Com menos de 84 dias para entrar em vigor, a regulamentação de punições para pedestres e ciclistas que desrespeitem as regras de trânsito ainda tem aplicabilidade questionada. Elas já eram previstas pelo Código de Trânsito Brasileiro (CTB), de 1998, mas só em outubro do ano passado foram regulamentadas pelo Conselho Nacional de Trânsito (Contran). No estado, ainda não se tem uma previsão de como as regras serão colocadas em prática.

Pelo novo regramento, pedestres flagrados atravessando a rua fora da faixa de segurança ou, simplesmente parados em pistas destinadas aos carros podem ser multados. O valor é de R$ 44,19. Quem pedalar em local proibido precisará arcar com sanções ainda mais duras e valores de até R$ 130,16. A infração será nominal e, quando possível, com o endereço e descrições da bicicleta.
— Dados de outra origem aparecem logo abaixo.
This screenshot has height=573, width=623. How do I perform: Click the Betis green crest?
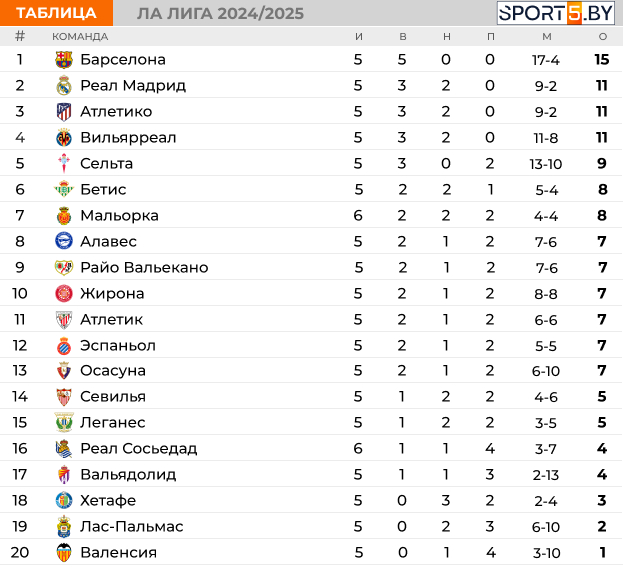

A norma, publicada no Diário Oficial da União em 27 de outubro, estabelece 180 dias para que as novas sanções passem a ter validade. Noventa e seis dias depois, o tema foco da regulamentação, ainda gera dúvidas quanto a atuação prática dos órgãos de fiscalização. “Hoje, não temos uma unificação de documentos e nem tão claro como isso vai funcionar. Todo o regime foi pensado como se todos tivessem uma Carteira de Habilitação no bolso”, descreve o comandante do 18º Batalhão da Polícia Militar, major Heintje Heerdt.

Segundo ele, as normas ainda precisam estar mais claras antes de serem colocadas em prática. Antes da aplicação das regras, afirma, a tendência é de uma atuação voltada à informar pedestres e ciclistas.

Conscientização
Tanto o major, quanto o secretário interino da Secretaria de Trânsito e Mobilidade (Setram), Luis Blumer, veem na identificação pessoal um dos maiores desafios para colocar a fiscalização em prática. Sem, obrigatoriedade de posse de documentos pessoais, o secretário destaca lacunas como abordagens feitas à menores de idade ou adultos.

Blumer espera uma regulamentação do Detran para definir as ações do Departamento de Trânsito. Segundo ele, ações em escolas e programas municipais voltadas ao trânsito devem começar a abordar o tema no município. “Sempre acreditei na educação, claro que a punição também faz parte da conscientização, mas não deve ser uma única ferramenta. É a educação que faz a mudança do comportamento”.

Baixa aplicabilidade
Na avaliação do técnico em Circulação de Tráfego, Paulo Sestrem, a regulamentação é positiva, mas deve ter um papel mais educativo logo no início de sua validade. Segundo ele, a implantação da fiscalização também depende da formação de uma cultura local. Destaca a necessidade de se manter campanhas educativas permanentes para conscientizar pedestres e ciclistas quanto suas responsabilidades.

Na avaliação dele, a medida é positiva, mas ainda pouco eficaz sem uma mudança comportamental. De acordo com Sestrem, a pouca preparação dos órgãos ligados ao trânsito para esta fiscalização e o desconhecimento da população são pontos ainda falhos na implantação do processo. Além do desconhecimento, a necessidade de abordagem e identificação com documentos pessoais deve ser outro ponto de conflito na fiscalização, pelas projeções do especialista.

“A infração já era prevista, desde 1998 no Código (de trânsito), só que não se tinha exatamente como isso deveria ser feito. Estamos debatendo isso ainda, mas eu não vejo uma aplicabilidade prática nisso. É muito difícil, muito complicado”. Debates em grupos voltados ao tema, destaca, tentam esclarecer melhor o assunto em todo o país, mas sua aplicação nas diferentes realidades ainda se apresentam como um dos maiores entraves.